_WHAT YOU ARE ASKED TO DO:_ All lines from the one that contains "The width and height of the screenshot is (1000, 480)." through the final line of the entries must be repeated exactly. No other lines belong in the output.

_EXERCISE MATERIALS:_
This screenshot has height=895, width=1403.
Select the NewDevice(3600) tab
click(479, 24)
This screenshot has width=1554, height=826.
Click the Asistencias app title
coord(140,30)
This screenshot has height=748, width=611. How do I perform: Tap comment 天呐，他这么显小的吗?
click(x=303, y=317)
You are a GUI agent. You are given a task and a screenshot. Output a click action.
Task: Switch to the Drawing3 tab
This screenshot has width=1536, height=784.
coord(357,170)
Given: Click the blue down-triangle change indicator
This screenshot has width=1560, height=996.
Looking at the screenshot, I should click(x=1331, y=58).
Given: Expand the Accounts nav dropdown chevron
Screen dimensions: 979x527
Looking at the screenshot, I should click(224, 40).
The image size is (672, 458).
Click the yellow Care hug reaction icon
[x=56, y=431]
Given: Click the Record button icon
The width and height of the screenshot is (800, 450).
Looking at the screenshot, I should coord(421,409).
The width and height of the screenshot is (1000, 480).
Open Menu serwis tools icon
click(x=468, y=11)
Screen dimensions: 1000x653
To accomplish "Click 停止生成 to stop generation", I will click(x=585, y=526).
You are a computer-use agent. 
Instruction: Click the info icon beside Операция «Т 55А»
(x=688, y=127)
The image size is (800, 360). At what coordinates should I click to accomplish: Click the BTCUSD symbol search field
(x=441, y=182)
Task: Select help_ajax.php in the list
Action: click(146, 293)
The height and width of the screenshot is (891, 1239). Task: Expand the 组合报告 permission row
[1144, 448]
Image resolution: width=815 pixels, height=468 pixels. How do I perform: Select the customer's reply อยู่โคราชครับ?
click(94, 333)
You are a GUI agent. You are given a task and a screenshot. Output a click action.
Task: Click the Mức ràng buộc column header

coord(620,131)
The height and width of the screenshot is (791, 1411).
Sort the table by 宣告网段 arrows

_EXERCISE SOLUTION:_
The width and height of the screenshot is (1000, 480).
Open Menu serwis tools icon
click(x=468, y=11)
Screen dimensions: 1000x653
To accomplish "Click 停止生成 to stop generation", I will click(x=585, y=526).
You are a computer-use agent. 
Instruction: Click the info icon beside Операция «Т 55А»
(x=688, y=127)
The image size is (800, 360). At what coordinates should I click to accomplish: Click the BTCUSD symbol search field
(x=441, y=182)
Task: Select help_ajax.php in the list
Action: click(146, 293)
The height and width of the screenshot is (891, 1239). Task: Expand the 组合报告 permission row
[1144, 448]
Image resolution: width=815 pixels, height=468 pixels. How do I perform: Select the customer's reply อยู่โคราชครับ?
click(94, 333)
You are a GUI agent. You are given a task and a screenshot. Output a click action.
Task: Click the Mức ràng buộc column header

coord(620,131)
The height and width of the screenshot is (791, 1411).
Sort the table by 宣告网段 arrows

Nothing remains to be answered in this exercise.